Some of the push back we’ve received is that unless you can assure economic benefits from instituting sustainable practices, it will be a hard sell. Project managers, already managing scarce resources, may be put in the untenable position of using those scarce resources for issues that may not appear to be directly related to the project’s success. As I said, that is some of the push back, certainly not our position. We’ve always asserted that “a project run with green (sustainable) intent is the right thing to do”…..and that “an environmental strategy for a project provides added opportunity for success of both the project and the product of the project.”

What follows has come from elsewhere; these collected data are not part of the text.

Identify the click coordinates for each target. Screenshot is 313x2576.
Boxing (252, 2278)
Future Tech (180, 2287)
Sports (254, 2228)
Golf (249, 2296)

From a friend of ours at the DOE, we received some information on a website that may be able to provide some additional ammunition for the project manager to help “sell” the concept of sustainability, the Natural Capital Project. In further investigating this site, we came across this quote from Robert Costanza, Gund Professor of Ecological Economics and Director of the Gund Institute for Ecological Economics at the University of Vermont. Professor Costanza puts it this way, “Natural capital is the extension of the economic notion of capital (manufactured means of production) to environmental goods and services. A functional definition of capital in general is: “a stock that yields a flow of valuable goods or services into the future”. Natural capital is thus the stock of natural ecosystems that yields a flow of valuable ecosystem goods or services into the future. For example, a stock of trees or fish provides a flow of new trees or fish, a flow which can be sustainable indefinitely. Natural capital may also provide services like recycling wastes or water catchment and erosion control. Since the flow of services from ecosystems requires that they function as whole systems, the structure and diversity of the system are important components of natural capital.” We particularly liked the example of the stock of trees and the stock of fish.
In our book, we’ve have some example of how sustainability can produce physical capital savings. We’ve always asserted that there is other capital to be saved, and we think that Dr. Costanza echos our thoughts!